Australian sysadmins continue to live dangerously and expose insecure network services to a hostile internet, putting themselves at risk of compromise and information theft.

Security vendor Rapid7 scanned much of the IPv4 internet [pdf] to check the extent of networked computer systems exposing services to the world.
The scans ranked Australia ninth globally for offering more exposed services relative to its total size on the internet than most other developed nations.
In total, Rapid7 scanned close to 48.5 million IPv4 addresses allocated to Australia for its report.
Unnecessary exposure of specific services to the internet can be abused by attackers to compromise computer systems and steal information.

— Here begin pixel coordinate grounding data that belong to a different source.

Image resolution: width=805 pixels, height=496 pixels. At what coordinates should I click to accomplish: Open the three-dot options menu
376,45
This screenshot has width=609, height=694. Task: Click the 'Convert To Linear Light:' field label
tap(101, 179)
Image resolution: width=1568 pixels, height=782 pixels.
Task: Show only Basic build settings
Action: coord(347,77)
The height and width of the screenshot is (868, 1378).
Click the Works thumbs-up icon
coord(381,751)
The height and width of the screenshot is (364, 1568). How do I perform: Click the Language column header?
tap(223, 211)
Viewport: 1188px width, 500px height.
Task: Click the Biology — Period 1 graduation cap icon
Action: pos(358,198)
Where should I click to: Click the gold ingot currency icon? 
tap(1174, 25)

For instance, the WannaCry ransomware worm that ripped through hundreds of thousands of systems scanned for internet-connected computers that ran vulnerable versions of Microsoft's System Message Block file sharing protocol.
Despite the widespread publicity around WannaCry, Rapid7 found over one million systems still offering SMB file sharing services to the internet.
Likewise, distributed denial of service botnets like Mirai scan for internet of things (IoT) devices that listen on the clear-text telnet remote access port 23 for takeover opportunities.
Many admins also leave information at risk of being stolen or ransomed by carelessly exposing database servers to the internet.
"For example, we surveyed the internet for the database service ports associated with Microsoft SQL Server (port 1433) and MySQL (port 3306)," Rapid7 said.
"Both of these database systems offer perfectly adequate authentication protocols and encryption guarantees, but the services offer direct access to random strangers when, in practice, there is no earthly reason to do so."